That was quite the demonstration by the citizens of Hong Kong on Tuesday — half a million protesters, by some estimates, braving tropical downpours to tell the Politburo in Beijing that they wanted to choose their own leaders. Though China’s top officials had pledged to allow Hong Kong “a high degree of autonomy” when the British handed the colony over to China in 1997, a government white paper released three weeks ago stipulated that a committee controlled by supporters of the Chinese Communist Party would determine who could run in 2017 for the post of chief executive.

The predominantly young protesters would have none of it. They called for an open nomination system. They carried banners reading, “Say no to Communist China.”

Just the sort of thing you’d expect Western institutions based in Hong Kong to support, yes? Well, actually, if we’re talking about some major Western corporations, no.

The big four multinational accounting firms — Ernst & Young, KPMG, Deloitte and PricewaterhouseCoopers — took out ads in three Hong Kong papers saying that they are “opposed” to the democracy movement and complaining that the demonstrations are a threat to the rule of law. As reported in the Financial Times, the four accounting firms warned that the protests could disrupt the stock exchange, banks and financial service firms, causing “inestimable losses in the economy.” If such displays continued, they cautioned, their clients might pull up stakes and relocate to a city where the business climate isn’t dampened by pro-democracy demonstrators.

§ Problems and tasks:
(a) In the passage about the Hong Kong protests, what reasons did the four accounting firms give for opposing the democracy movement? Answer in one to three sentences.
(b) Pick up the passage about the Hong Kong protests after its final sentence and carry it forward.

§ Extracted material:
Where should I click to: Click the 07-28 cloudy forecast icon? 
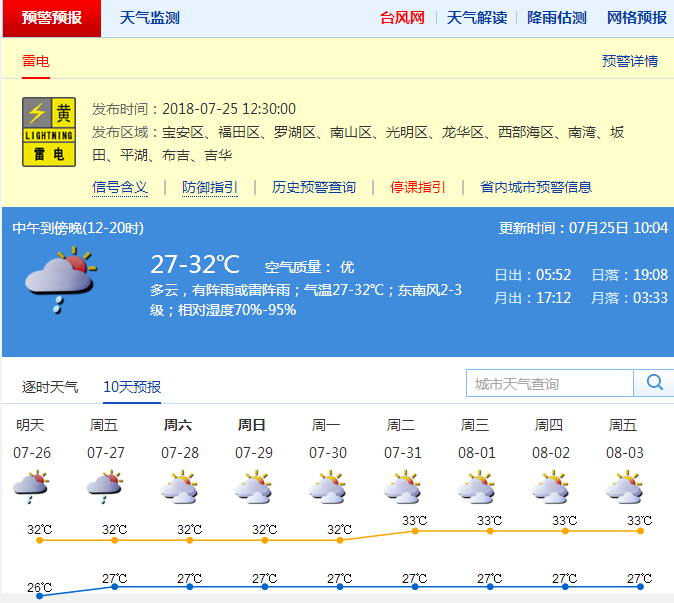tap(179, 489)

==

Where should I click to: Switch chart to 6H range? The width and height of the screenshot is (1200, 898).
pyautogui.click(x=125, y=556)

§ Responses per task:
(a) They called the demonstrations a threat to the rule of law and warned that the protests could disrupt the stock exchange, banks and financial service firms, causing "inestimable losses in the economy." They also cautioned that if the protests continued, their clients might relocate to a city where pro-democracy demonstrators don't dampen the business climate.

(b)
For years, American businesses argued that bringing capitalism to China would transform that nation into a democracy. In fact, it seems to have had the opposite effect: U.S. and other Western companies doing business in China have become defenders of authoritarianism. Of course, the lure of China for U.S. business was never the opportunity it posed for missionary work on behalf of democratic values; it was cheap labor, access to a huge market and high profit margins. That was certainly true for Apple and other corporations that offshored production to the factory cities in southern China, just across the border from Hong Kong. It was certainly true for Rupert Murdoch, who reportedly cooperated closely with government censors during a long but ultimately fruitless attempt to make inroads in the Chinese television market. Indeed, as Murdoch was successfully maneuvering to buy the Wall Street Journal, some of that paper’s China correspondents accused him of “sacrificing journalistic integrity to satisfy personal and political aims.”

Hundreds of protesters stage a peaceful sit-ins overnight on a street in the financial district in Hong Kong Wednesday, July 2, 2014. (Kin Cheung/AP)

If pressed, the big four accounting firms would undoubtedly affirm their support for capitalism and democracy. The firms’ global headquarters have disavowed any advance knowledge of the ads — but then again, none has condemned them. The firms’ egregious conduct in Hong Kong makes painfully clear their willingness to dump democracy the moment they think it may threaten their bottom line.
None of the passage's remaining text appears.